WHAT Galaxie 500 - Blue Thunder EP
WHEN Leicester - 6 February 1990
Plaintive, minimal and always a little bit blue, this is Bad Weather City Music. Snow, fog, rain - Galaxie 500 is the music you turn to as the light gets thin, the nights drag out and the city gets colder and lonelier. I can’t play "Blue Thunder" or their album "On Fire" during the Spring or Summer. It just doesn’t sound right.
The gem on this EP is their version of New Order’s "Ceremony". Most cover versions are about zipping up the tempo but with this they asked the question ‘how slow can we go?’. This is slow. R-e-a-l-l-y slow. Glacially slow. By turning the usual formula inside out, it makes its world-weary desperation seem statuesque and noble.

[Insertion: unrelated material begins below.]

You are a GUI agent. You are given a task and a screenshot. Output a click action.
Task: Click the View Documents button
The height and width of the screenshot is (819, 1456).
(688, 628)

I remember Galaxie 500 as one of the most difficult bands I ever interviewed. Guarded, listless, monosyllabic. I think Kramer - their producer/sound engineer - teased me about the quality of my questions. Grim stuff. In retrospect, I can’t blame them. Would you want to talk to a student journalist on a cold February night when you’re thousands of miles from home and about to face a room full of people who want to hear the jangly indie pop of headliners The Sundays?

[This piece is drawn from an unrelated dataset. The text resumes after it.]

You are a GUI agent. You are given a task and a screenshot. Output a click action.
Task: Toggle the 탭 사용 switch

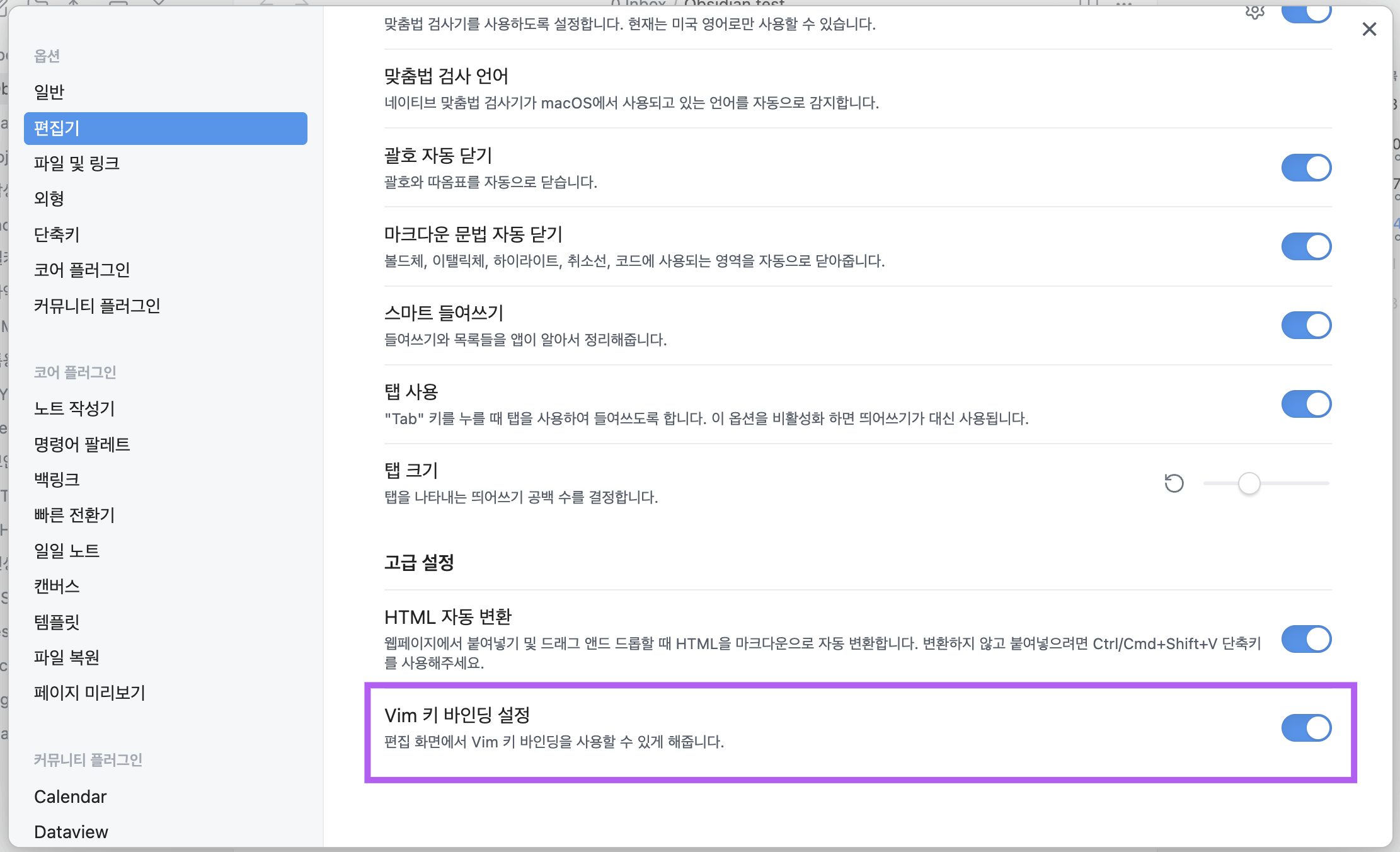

And here comes the rub… As I was looking out the sleeve to make the photo I found that I’d had a Fan Boy moment and asked the band to sign it. Not only did they agree but their comments are funny, gracious and apologetic. How is my memory of that experience so different from the physical evidence? How vulnerable is my recall of events and emotions that I think are clear and specific?